(RECORDED DATA):

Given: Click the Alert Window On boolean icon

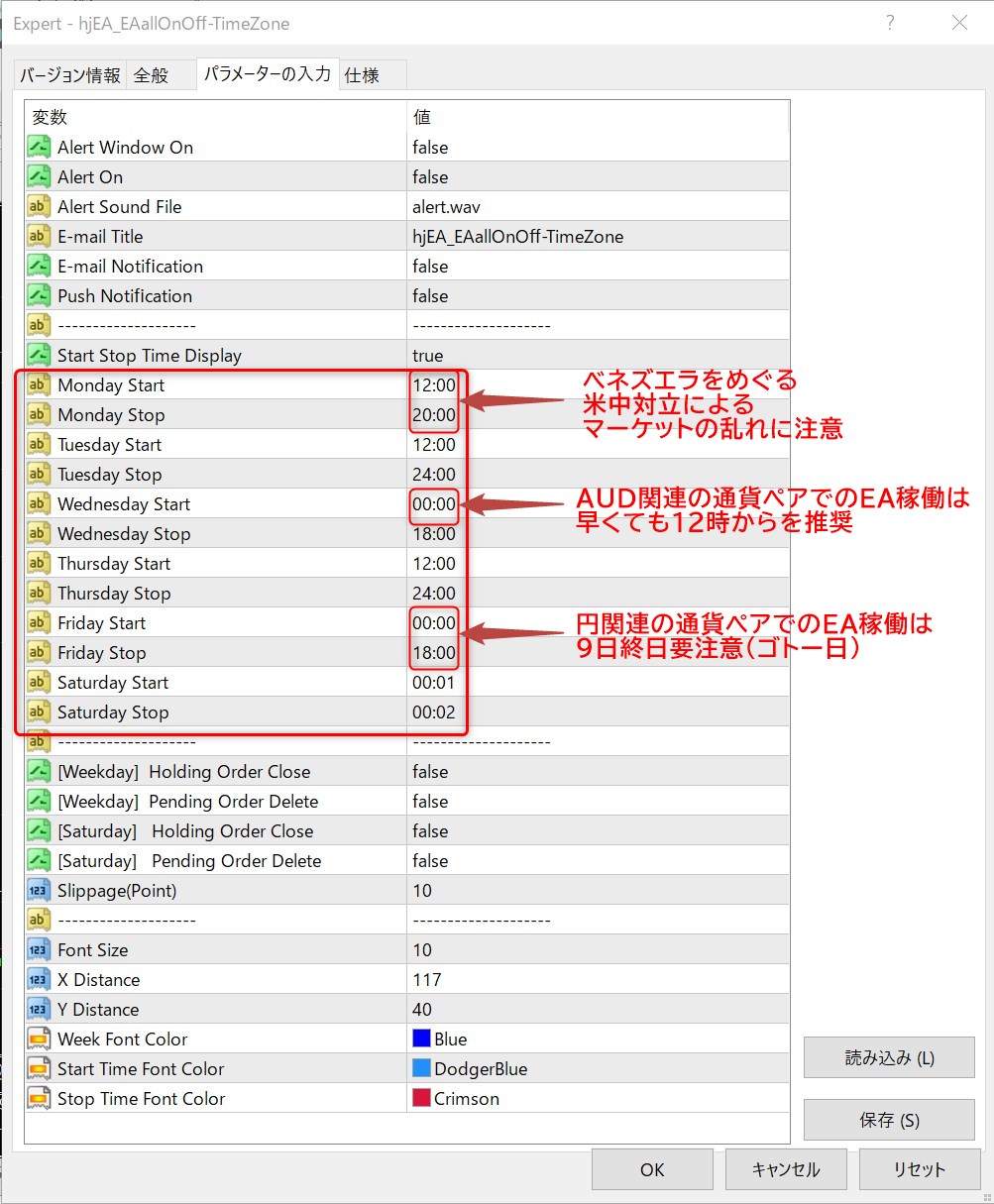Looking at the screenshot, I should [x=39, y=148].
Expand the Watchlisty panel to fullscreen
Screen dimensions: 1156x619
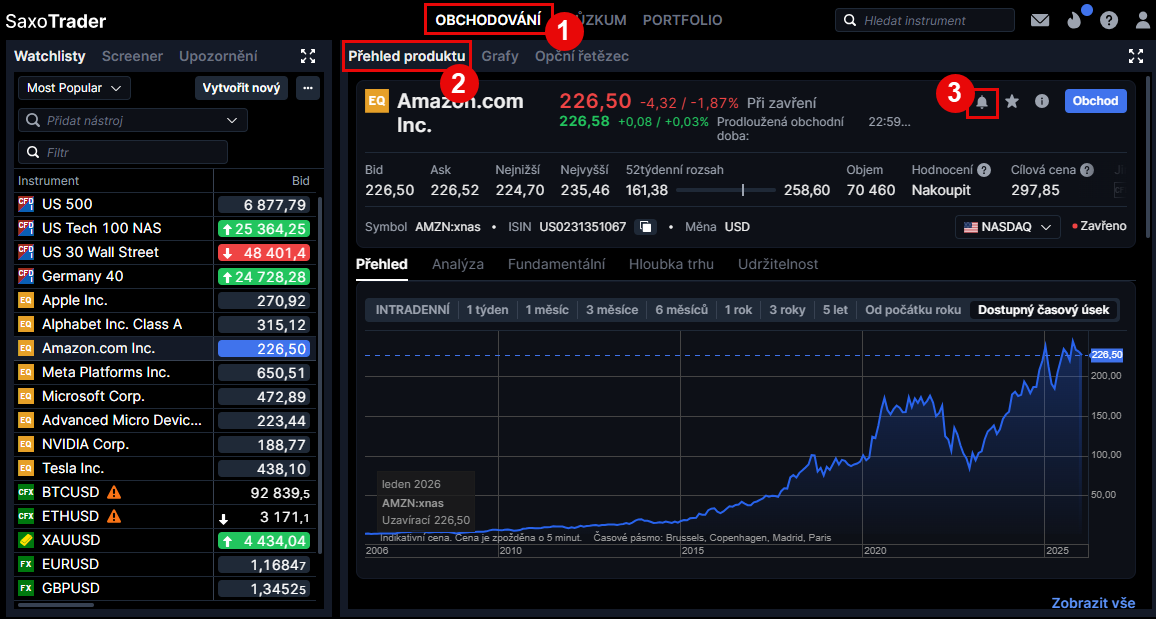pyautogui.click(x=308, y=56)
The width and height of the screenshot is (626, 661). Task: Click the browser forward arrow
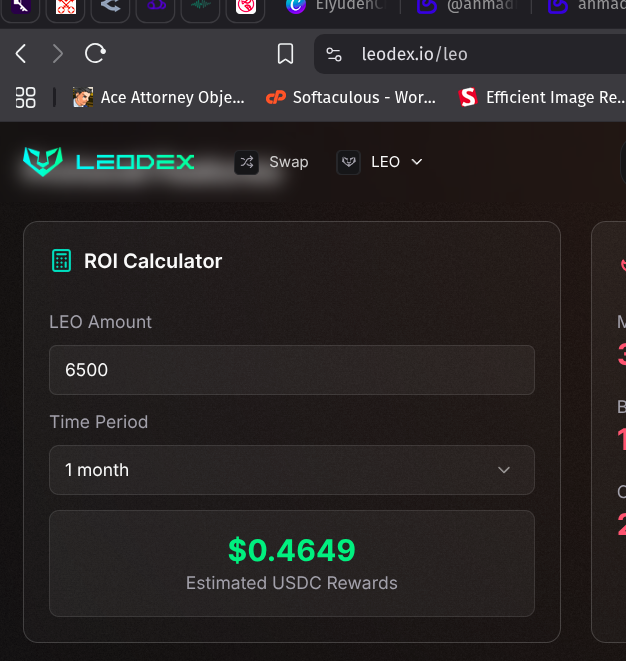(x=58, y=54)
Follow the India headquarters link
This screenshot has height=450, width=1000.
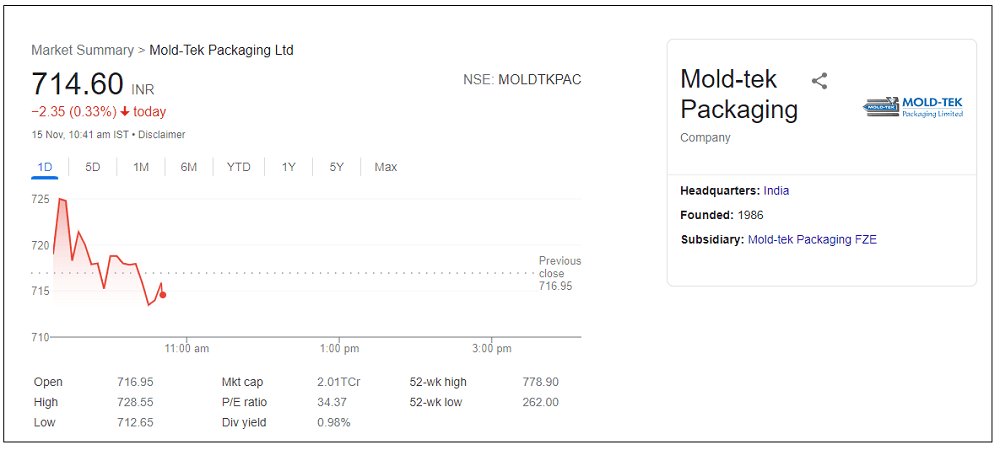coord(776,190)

(PROBLEM):
Put every text line of the items above into a JSON list of strings, one string per line, skipping blank lines and leaving the pictures out.

(CORRECT OUTPUT):
[
  "Given: Click the Alert Window On boolean icon",
  "Looking at the screenshot, I should [x=39, y=148].",
  "Expand the Watchlisty panel to fullscreen",
  "Screen dimensions: 1156x619",
  "pyautogui.click(x=308, y=56)",
  "The width and height of the screenshot is (626, 661). Task: Click the browser forward arrow",
  "(x=58, y=54)",
  "Follow the India headquarters link",
  "This screenshot has height=450, width=1000.",
  "coord(776,190)"
]